Chinese restaurants are notable, in my experience, for being more likely than other kinds of restaurants to offer a far greater number of dishes than any restaurant kitchen could be expected to cook with attentive passion, but a notable exception is Mission Chinese Food at Lung Shan. On any given night — even a cold weeknight — you might think you've stumbled on a crowd of people waiting to audition for "Brooklyn: The Musical." Every hipster for miles around seems to be wedged into the dining room waiting for a table. It is a veritable hipsterama, and I mean this in the best possible way.
Hipsters have a certain reputation for shunning math — or is that meth? — and (perhaps because of being raised in a culture of shopping-mall vapidity) show a craving for any validating experience that can be described with the adjective "street." So maybe their massive presence here is a response to the street-food menu, which numbers just a few dozen items. Or maybe they just know good food, at a good price, when they find it. There is plenty of agreeably mediocre Chinese food to be had in San Francisco, but not at MCF. The cooking here is clever and forceful, and it's also gently incendiary. This is the kind of food that makes your nose run. You can also get Chinese beer for $3 a bottle; as Bart Simpson once put it after agreeing to let the vet spay Homer and give him a flea bath for $20, "shop around, you can't beat that price!"

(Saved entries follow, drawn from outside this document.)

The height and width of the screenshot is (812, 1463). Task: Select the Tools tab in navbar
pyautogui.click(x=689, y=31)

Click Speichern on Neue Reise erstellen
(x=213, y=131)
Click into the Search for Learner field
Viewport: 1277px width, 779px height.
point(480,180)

Even the cold items carry a chili charge. Tiger salad, for instance ($7) — an irresistible name; who could resist having it? — consisted of four squat pillars of herbed lettuces, red perilla (a kind of shiso leaf), and roasted seaweed in a puddle of chili oil, as if the plate's previous tenant had been some greasy chorizo. But even with all the exhilarating heat, even cold heat, you soon understand that this is Chinese-influenced cooking, not Chinese cooking.
Salt cod fried rice ($10), for example, sounds like something the Vikings might have cooked up ago while sailing across the north Atlantic. Despite the fancy emendations, including confit of escolar, the dish seemed very much like other fried rice dishes you'd find around town, with little rounds of Chinese sausage, like a sliced-up red pencil, lending a defining presence, along with scallion for color contrast.

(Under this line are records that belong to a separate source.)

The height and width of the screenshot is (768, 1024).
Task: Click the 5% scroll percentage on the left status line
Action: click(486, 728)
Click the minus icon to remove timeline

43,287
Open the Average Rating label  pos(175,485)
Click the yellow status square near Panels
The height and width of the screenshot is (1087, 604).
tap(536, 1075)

The menu's signature dish could well be the sizzling cumin lamb ($12.50), served on a sizzling iron platter that keeps gently cooking the onion slivers and slices of jalapeño pepper as you pluck out chunks of the highly scented lamb. The meat is from the belly and is therefore quite fatty; it takes the form of jointed spindles whose two arms are glued together by the melted fat. It is rich, intensely perfumed, spicy-hot, and (for an auditory thrill) actually sizzling. We could not ask more from any meat dish.
Still, after working your way through a plate of such weighty food, a bit of relaxation would be in order — a bath, say, in a broad bowl of broth filled with pork dumplings ($10). The steam itself was — a kind of pork aromatherapy — and there was a strong temptation to put towels over our heads and hold our faces in the steam flow.